No mesmo sentido, segue a firme jurisprudência do Superior Tribunal de Justiça:
“CONSTITUCIONAL. RECURSO ORDINÁRIO EM MANDADO DE SEGURANÇA. DIREITO FUNDAMENTAL À VIDA E À SAÚDE. FORNECIMENTO DE MEDICAÇÃO. HEPATITE C. RESTRIÇÃO. PORTARIA/MS N.º 863/02. (...) O medicamento reclamado pela impetrante nesta sede recursal não objetiva permitir-lhe, apenas, uma maior comodidade em seu tratamento. O laudo médico, colacionado aos autos, sinaliza para uma resposta curativa e terapêutica "comprovadamente mais eficaz", além de propiciar ao paciente uma redução dos efeitos colaterais. A substituição do medicamento anteriormente utilizado não representa mero capricho da impetrante, mas se apresenta como condição de sobrevivência diante da ineficácia da terapêutica tradicional. Assim sendo, uma simples restrição contida em norma de inferior hierarquia (Portaria/MS n.º 863/02) não pode fazer tábula rasa do direito constitucional à saúde e à vida, especialmente, diante da prova concreta trazida aos autos pela impetrante e à míngua de qualquer comprovação por parte do recorrido que venha a ilidir os fundamentos lançados no único laudo médico anexado aos autos. As normas burocráticas não podem ser erguidas como óbice à obtenção de tratamento adequado e digno por parte do cidadão carente, em especial, quando comprovado que a medicação anteriormente aplicada não surte o efeito desejado, apresentando o paciente agravamento em seu quadro clínico.
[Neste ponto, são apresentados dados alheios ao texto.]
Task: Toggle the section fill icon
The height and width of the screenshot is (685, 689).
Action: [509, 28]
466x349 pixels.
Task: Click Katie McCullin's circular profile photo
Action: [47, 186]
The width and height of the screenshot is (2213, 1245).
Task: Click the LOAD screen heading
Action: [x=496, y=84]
Recurso provido. (RMS 17903 / MG, Relator Ministro CASTRO MEIRA, SEGUNDA TURMA, Data da Publicação DJ 20.09.2004)”.
Portanto, tenho que a sentença ora submetida ao reexame necessário julgou corretamente a questão posta em juízo, tendo sido proferida fundamentadamente e em consonância com legislação pertinente, bem como jurisprudência dos Tribunais Superiores, mostrando-se irrepreensível no julgamento de mérito, devendo ser mantida por seus próprios fundamentos.
Diante do exposto, acolhendo o parecer da Douta Procuradoria-Geral de Justiça, conheço do Reexame Necessário por presentes os requisitos de sua admissibilidade, porém, VOTO NO SENTIDO DE NEGAR-LHE PROVIMENTO, dando por reexaminada a sentença de primeiro grau, que deve ser mantida nos seus exatos termos.